What Made Gold Break Out?

Tue, Jan 31, 2012 - 12:00am

Last week, gold broke through heavy overhead resistance, as did silver, to look very positive for the days ahead. Many technical analysts didn’t feel that gold had that kind of momentum but then came the break. It wasn’t a struggling break; it was robust sweeping resistance aside as though it wasn’t even there.

Fed’s Announcement Last Week

You’re probably saying now that it was the announcement from the Fed that interest rates would be held at current levels for another year more, through to the end of 2014. The superficial assumption is that this means that the dollar will earn nothing, so risk assets should outperform dollar deposits. That’s true, but a great deal more was implied in their statement (as we detailed in the latest issues of the Gold Forecaster & Silver Forecaster). The Fed pointed to long rates rising to above 4% over time, while inflation remained at 2% –and could fall further. Why?

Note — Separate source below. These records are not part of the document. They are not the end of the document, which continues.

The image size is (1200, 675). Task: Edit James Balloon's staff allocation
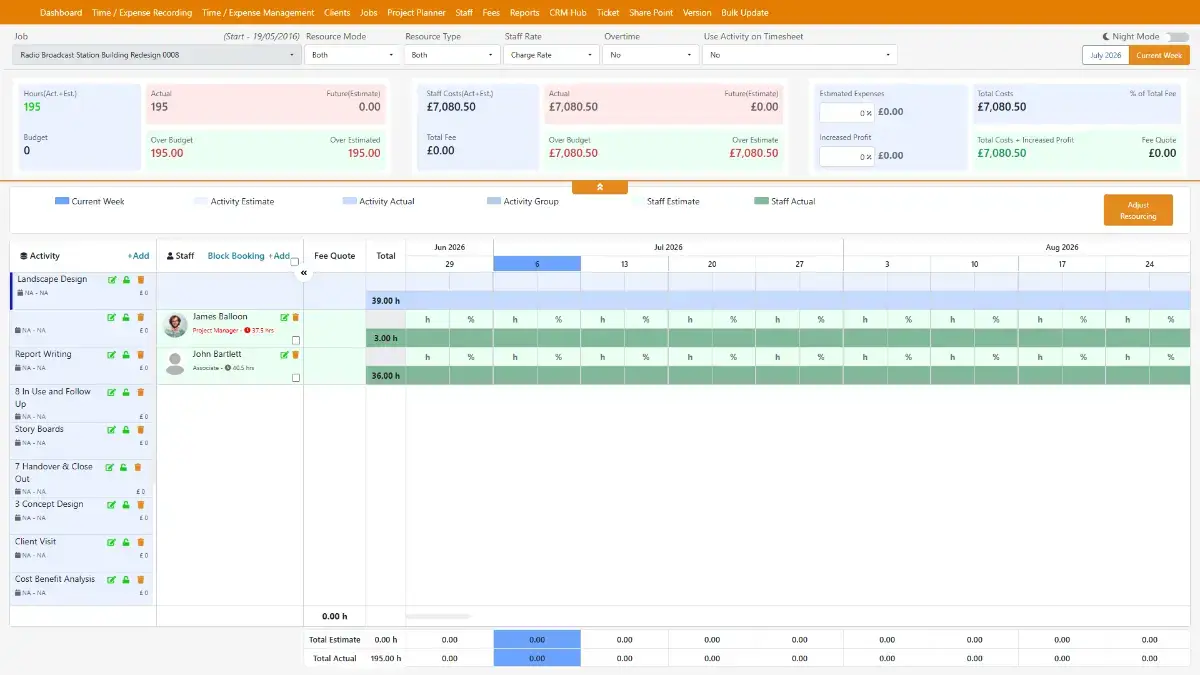[x=285, y=317]
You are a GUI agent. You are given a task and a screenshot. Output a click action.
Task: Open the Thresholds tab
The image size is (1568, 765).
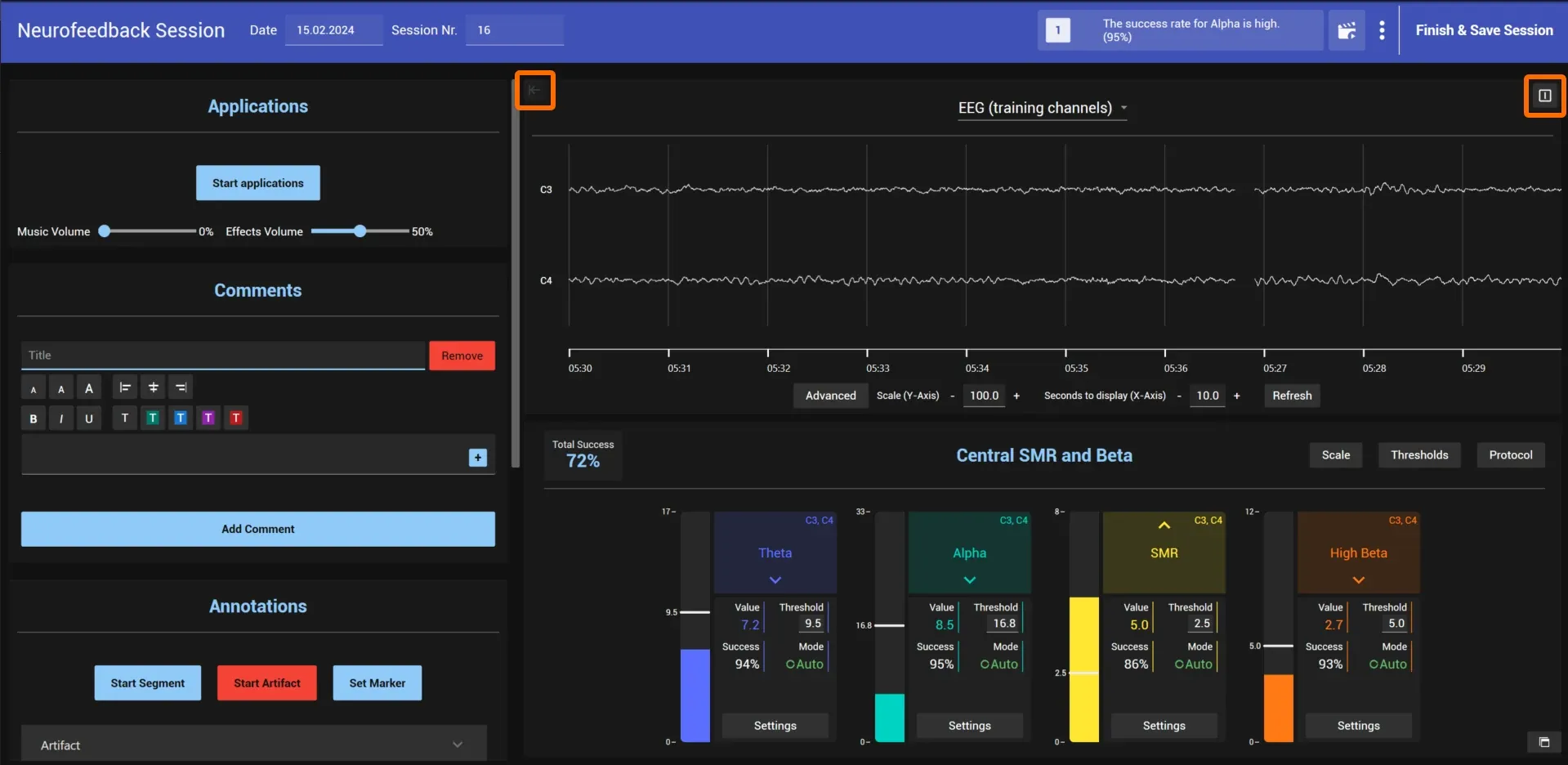click(x=1419, y=455)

If long-term rates are going to rise while inflation is dropping and short-term rates are flat, it’s more than likely that there will be a robust recovery. In those conditions it is more than likely that it is the dollar that will become suspect with dollar investors moving out of Treasuries. This could cause long-term rates to rise as they sell. The dollar would suffer in the process. What’s of considerable importance is that a rise in long-term rates means that the Treasury markets will fall to reflect interest rate rises. Currently, long-term bonds are at very high prices, so a fall could prove particularly harmful to those markets as well as the broad economy –including housing at a time when that will hurt that struggling market even more.

It is difficult not to see a sad picture for both the dollar and other facets of the developed world economies going forward, despite the noble efforts of the Fed.

What Made Gold, Silver Rise Beyond the Announcement

Investors who are aware that the U.S. gold market is not the hub of the gold market, must be asking why did the price jump in U.S. time? The sophisticated nature of the developed world market allows the U.S. trading markets to act like the waves on the sea shore and move prices quickly and dramatically. It takes the 24-hour market to smooth out the moves to reflect the true demand and supply picture. That’s why London pulled back the gold price on Monday this week. But the jump of $65 after the announcement reflected short covering and new long positions being established in those markets. The jump through $1,700 has been held in position and looks like staying there now.

The gold market did feel that Chinese buying would stop when the Lunar New Year holiday started there, but this was not the case. Buying jumped heavily in China. The picture coming is that gold sales in the retail sector are more than 50% higher than last year confirming the tidal nature of this essentially one-way market. Now combine this with a stronger Indian Rupee, which has resuscitated Indian demand, and Asia demand greatly contributed to the leap in gold and silver prices.

What’s also frequently overlooked is that both Chines and Indian demand is oblivious to the trials and tribulations of the U.S. dollar. The Chinese see Yuan prices, Yuan inflation and the excellent performance of the gold price over the last few years in the Yuan, which Asia now firmly believes will continue on into the future. They’re investing in a safe, proven investment, which is doing what savings should do. Deposits at banks are not. Stock Exchanges are too volatile and take too much knowledge for the unsophisticated Asian investor. And why should they go to all that trouble when they don’t have to. Gold is doing the job they want, so why look elsewhere?

In the developed world where the Technical picture exerts such an influence, many investors are still sitting open-mouthed at the ease with which the gold price brushed aside resistance, which is now support. The Technical picture has become very positive. Of itself this will influence developed world investors contemplating precious metal. On the broad front, the developed world will not supplements global demand and selling will retreat. With demand and supply being as it is, this change of attitude could have a disproportionate effect. So we ask, “here will the gold price move to now?”